Saturday, November 15, 2014

Spring MVC ajax request with UTF 8 support

Recently for my Dropbox Writer project, I ran into a issue with transferring none English characters between server and client side. There are not a lot of solutions on the web and those solutions are very inconsistent.

Explain my situation

I created a Spring MVC project what can create text files in Dropbox. Dropbox uses UTF 8 for text encoding, thus it supports non English characters. My application uses ajax to drive rest service calls to transfer data between html based client side and spring mvc based server side. I’ve added CharacterEncodingFilter to the web.xml as following:
<filter>
    <filter-name>CharacterEncodingFilter</filter-name>
    <filter-class>org.springframework.web.filter.CharacterEncodingFilter</filter-class>
    <init-param>
        <param-name>encoding</param-name>
        <param-value>UTF-8</param-value>
    </init-param>
    <init-param>
        <param-name>forceEncoding</param-name>
        <param-value>true</param-value>
    </init-param>
</filter>

The problem

When I create a file with name contains Chinese characters, the returned file name is scrambled.
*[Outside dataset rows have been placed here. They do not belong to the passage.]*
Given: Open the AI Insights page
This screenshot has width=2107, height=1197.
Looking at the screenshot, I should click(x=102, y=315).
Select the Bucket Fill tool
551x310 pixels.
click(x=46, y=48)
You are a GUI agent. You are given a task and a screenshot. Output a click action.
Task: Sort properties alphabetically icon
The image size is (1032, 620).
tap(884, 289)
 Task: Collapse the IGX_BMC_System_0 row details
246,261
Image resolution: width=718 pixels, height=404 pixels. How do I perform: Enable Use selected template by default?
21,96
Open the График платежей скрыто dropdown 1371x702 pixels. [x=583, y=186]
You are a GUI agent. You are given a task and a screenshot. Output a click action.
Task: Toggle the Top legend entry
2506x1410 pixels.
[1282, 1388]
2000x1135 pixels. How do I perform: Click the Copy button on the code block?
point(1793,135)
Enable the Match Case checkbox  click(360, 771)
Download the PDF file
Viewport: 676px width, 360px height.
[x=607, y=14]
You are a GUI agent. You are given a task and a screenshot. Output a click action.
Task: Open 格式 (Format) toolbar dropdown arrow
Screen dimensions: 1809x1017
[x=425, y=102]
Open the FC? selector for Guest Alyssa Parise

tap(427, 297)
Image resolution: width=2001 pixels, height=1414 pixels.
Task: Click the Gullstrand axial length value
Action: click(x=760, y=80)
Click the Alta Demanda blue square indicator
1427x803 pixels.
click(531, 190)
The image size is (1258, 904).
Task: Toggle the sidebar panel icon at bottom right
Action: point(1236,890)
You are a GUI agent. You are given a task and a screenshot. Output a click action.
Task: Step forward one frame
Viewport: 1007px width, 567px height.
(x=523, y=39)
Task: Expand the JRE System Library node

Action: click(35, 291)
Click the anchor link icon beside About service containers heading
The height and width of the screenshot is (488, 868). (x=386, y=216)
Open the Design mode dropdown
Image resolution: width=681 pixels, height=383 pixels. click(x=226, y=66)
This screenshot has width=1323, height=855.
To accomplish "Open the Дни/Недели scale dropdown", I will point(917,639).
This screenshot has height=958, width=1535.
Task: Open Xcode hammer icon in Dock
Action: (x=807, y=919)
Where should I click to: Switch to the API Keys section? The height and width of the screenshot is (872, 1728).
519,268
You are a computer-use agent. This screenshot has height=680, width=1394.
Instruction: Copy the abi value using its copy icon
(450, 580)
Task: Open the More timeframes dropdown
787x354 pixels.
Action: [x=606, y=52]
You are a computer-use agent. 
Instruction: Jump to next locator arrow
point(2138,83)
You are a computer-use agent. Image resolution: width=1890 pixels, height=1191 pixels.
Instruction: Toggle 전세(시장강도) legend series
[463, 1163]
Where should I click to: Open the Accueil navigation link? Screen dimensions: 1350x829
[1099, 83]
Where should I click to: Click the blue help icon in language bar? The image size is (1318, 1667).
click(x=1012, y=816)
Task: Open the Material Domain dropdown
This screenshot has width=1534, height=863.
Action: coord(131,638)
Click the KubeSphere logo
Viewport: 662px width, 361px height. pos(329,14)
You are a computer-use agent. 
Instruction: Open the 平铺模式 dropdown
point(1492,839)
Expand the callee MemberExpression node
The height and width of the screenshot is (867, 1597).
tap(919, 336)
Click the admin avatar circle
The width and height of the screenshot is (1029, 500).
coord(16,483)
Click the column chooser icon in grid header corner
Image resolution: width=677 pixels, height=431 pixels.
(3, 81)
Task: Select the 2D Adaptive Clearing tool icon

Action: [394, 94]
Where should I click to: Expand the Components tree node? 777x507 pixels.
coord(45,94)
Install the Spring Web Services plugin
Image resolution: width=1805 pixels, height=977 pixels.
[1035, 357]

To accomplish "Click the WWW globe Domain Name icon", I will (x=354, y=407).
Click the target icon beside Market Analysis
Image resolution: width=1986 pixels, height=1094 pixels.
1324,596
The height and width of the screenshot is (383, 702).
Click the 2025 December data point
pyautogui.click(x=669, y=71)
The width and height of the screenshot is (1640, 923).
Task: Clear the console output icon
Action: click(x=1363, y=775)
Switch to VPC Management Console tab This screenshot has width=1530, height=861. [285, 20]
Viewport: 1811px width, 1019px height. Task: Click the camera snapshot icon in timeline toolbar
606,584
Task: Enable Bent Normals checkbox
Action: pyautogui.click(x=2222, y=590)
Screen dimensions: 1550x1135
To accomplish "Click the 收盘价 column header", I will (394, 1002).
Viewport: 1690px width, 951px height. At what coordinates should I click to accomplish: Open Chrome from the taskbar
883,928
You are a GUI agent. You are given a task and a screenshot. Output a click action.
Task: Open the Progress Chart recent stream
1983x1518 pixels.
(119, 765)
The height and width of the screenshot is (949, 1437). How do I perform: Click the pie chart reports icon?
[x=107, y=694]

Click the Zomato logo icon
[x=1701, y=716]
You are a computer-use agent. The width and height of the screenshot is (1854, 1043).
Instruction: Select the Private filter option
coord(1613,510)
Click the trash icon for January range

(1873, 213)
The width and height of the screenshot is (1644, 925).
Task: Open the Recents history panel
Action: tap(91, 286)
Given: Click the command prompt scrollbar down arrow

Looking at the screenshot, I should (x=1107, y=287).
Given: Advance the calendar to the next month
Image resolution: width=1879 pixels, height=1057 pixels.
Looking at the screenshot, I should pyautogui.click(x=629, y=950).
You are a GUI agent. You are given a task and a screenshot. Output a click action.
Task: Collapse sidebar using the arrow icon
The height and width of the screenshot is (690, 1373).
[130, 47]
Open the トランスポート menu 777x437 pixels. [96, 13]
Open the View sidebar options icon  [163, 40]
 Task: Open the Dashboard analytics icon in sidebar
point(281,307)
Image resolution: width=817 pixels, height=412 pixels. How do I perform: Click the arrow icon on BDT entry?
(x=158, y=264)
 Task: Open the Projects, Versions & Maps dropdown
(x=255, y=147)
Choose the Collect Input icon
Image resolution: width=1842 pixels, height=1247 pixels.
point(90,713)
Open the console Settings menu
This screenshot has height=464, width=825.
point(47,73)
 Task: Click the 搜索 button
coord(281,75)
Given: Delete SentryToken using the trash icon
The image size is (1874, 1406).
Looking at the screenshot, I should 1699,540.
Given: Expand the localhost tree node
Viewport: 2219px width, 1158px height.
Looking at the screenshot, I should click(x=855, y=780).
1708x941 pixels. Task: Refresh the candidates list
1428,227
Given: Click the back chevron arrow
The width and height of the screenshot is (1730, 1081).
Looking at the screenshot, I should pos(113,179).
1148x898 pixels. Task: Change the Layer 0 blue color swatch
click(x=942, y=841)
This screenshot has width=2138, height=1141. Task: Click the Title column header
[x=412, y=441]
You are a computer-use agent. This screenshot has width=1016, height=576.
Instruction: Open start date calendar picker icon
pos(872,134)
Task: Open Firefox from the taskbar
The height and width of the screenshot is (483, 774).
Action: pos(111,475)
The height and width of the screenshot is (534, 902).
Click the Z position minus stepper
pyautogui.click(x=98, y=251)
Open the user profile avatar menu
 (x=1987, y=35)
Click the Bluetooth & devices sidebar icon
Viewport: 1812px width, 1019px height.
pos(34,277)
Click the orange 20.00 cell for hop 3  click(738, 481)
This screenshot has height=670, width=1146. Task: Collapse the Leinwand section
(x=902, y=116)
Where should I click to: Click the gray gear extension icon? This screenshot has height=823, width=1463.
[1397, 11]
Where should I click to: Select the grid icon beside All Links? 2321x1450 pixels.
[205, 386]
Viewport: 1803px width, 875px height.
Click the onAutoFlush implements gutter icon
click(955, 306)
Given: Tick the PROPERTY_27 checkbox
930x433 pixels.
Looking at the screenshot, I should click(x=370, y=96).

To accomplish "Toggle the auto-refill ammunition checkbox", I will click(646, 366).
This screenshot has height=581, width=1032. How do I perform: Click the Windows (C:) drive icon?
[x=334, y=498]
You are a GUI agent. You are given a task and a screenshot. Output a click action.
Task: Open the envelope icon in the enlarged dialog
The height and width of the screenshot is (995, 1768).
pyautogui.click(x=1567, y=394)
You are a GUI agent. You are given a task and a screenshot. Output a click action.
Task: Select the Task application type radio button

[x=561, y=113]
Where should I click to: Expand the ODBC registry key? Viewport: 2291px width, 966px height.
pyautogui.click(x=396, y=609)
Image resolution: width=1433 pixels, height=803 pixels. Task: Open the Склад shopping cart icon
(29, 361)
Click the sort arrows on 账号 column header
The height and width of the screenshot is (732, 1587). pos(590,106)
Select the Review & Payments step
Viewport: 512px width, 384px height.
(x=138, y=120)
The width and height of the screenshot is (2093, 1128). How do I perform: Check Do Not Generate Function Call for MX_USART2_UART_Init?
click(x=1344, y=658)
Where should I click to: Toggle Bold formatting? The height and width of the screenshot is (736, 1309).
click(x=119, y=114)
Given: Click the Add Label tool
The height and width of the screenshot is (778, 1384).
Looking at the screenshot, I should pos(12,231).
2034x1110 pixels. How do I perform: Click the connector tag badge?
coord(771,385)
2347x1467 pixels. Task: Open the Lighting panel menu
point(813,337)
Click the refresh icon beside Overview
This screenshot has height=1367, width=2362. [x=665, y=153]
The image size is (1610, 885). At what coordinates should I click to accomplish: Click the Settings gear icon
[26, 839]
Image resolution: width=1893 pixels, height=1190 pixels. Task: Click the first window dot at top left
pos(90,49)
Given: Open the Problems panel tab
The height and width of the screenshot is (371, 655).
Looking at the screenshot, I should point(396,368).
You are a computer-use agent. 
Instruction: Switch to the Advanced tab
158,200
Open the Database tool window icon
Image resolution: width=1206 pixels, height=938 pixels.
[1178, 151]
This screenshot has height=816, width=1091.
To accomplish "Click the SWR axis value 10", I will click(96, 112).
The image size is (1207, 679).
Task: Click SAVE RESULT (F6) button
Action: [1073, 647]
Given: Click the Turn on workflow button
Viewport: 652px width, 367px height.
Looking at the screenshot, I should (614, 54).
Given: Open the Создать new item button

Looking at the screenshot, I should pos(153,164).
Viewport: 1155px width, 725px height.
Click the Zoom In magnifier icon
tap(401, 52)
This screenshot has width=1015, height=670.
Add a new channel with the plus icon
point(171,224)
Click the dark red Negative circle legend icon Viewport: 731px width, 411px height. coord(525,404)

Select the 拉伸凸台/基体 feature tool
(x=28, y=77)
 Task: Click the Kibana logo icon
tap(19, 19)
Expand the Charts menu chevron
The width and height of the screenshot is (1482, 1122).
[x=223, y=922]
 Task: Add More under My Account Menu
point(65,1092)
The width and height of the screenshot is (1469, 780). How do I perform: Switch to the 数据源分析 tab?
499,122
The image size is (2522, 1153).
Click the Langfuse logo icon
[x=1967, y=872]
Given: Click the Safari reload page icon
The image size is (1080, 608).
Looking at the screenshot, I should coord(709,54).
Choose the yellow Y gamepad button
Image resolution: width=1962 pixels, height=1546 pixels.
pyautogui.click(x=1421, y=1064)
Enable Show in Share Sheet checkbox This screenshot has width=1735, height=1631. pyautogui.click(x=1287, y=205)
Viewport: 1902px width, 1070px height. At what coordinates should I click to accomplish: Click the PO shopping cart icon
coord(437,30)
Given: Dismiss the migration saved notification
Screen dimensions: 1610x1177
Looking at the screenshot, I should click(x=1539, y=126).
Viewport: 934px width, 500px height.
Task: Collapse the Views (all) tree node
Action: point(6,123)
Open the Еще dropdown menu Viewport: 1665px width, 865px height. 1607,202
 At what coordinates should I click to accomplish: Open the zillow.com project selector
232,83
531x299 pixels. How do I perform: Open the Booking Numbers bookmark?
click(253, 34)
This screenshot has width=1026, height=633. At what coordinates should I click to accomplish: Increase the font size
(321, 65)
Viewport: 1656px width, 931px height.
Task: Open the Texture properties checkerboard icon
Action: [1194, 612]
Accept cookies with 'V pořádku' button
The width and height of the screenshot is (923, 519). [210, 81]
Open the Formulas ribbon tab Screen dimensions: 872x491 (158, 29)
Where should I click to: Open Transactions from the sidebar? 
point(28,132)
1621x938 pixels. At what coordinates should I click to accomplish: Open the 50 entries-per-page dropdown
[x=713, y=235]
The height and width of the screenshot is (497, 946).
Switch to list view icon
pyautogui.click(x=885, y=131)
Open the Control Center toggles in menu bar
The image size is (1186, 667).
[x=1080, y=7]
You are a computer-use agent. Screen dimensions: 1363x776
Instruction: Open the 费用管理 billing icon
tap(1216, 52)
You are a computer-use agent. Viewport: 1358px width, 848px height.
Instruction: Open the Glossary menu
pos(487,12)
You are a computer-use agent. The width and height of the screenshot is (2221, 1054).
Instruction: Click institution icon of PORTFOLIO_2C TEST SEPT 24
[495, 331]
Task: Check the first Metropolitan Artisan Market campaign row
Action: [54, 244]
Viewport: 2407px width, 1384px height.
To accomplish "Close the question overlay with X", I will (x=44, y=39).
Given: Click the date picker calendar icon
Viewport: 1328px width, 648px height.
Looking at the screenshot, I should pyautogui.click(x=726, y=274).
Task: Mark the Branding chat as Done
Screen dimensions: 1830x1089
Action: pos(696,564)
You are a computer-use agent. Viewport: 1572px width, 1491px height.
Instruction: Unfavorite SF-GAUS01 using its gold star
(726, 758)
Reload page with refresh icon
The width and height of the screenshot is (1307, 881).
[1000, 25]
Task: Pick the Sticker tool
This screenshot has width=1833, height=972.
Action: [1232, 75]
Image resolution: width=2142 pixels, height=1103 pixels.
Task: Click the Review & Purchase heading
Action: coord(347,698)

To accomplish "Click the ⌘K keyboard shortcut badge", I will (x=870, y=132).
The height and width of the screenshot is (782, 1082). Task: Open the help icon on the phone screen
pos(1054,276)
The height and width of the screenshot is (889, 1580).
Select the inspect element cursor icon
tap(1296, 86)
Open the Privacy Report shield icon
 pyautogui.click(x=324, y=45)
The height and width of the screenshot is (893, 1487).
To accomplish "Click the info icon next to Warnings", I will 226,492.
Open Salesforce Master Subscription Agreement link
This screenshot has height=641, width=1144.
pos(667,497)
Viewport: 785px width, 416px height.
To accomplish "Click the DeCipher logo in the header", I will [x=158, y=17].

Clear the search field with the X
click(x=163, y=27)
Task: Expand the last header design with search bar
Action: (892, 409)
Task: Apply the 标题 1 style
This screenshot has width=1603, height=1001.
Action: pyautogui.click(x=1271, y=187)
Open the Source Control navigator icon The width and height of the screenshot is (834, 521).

The problem is my application uses @ResponseBody in my restful ajax calls to produce json data but those data is not returned in UTF 8 format.
I’ve spent sometime researching and testing a few solutions and I want to share those with you.

Solution 1

Don’t use @ResponseBody. Return void in the controller, and use HtppServletResponse to return string with valid formatting.
@RequestMapping(value = "/rest/create/document")
public void create(Document document, HttpServletRespone respone) throws UnsupportedEncodingException {
 
    Document newDocument = DocumentService.create(Document);
 
    String json = jsonSerializer.serialize(newDocument);
 
    OutputStream outputStream = respones.getOutputStream();
 
    outputStream.write(json.getBytes("UTF-8"));
 
    outputStream.close();
}
Advantage: This will always output text with correct text format, and it’s very simple to understand.
Disadvantage: Very cumbersome. You are going away from the Spring MVC model and writing directly to the HttpServlet model.

Solution 2

Return the an Response Entity object and set it’s content type.
@RequestMapping(value = "/rest/create/document")
public ResponseEntity&lt;String&gt; create(Document document, HttpServletRespone respone) 
 
   HttpHeaders responseHeaders = new HttpHeaders();
 
 responseHeaders.add("Content-Type", "text/html; charset=utf-8");
 
 Document newDocument = DocumentService.create(Document);
 
 String json = jsonSerializer.serialize(newDocument);
 
 return new ResponseEntity&lt;String&gt;(json, responseHeaders, HttpStatus.OK);
}
Better then the last solution, but you still feel there is a lot of plumbing involved.

Solution 3

This is it; this is the most elegant solution and it took me a while to figure out.
@RequestMapping(value = "/rest/create/document", produces = "text/plain;charset=UTF-8")
@ResponseBody
public String create(Document document, HttpServletRespone respone) throws UnsupportedEncodingException {
 
    Document newDocument = DocumentService.create(Document);
 
    return jsonSerializer.serialize(newDocument);
}
When I saw this solution, it blown my mind. Yes this is really that simple. There is no plumbing, you tell spring mvc directly how to return formatted text. The downside is you will always need to return UTF 8 text.

1 comment:

  1. thank you so much ! the solution 3 that what i need, that is really useful but simple! thank author again!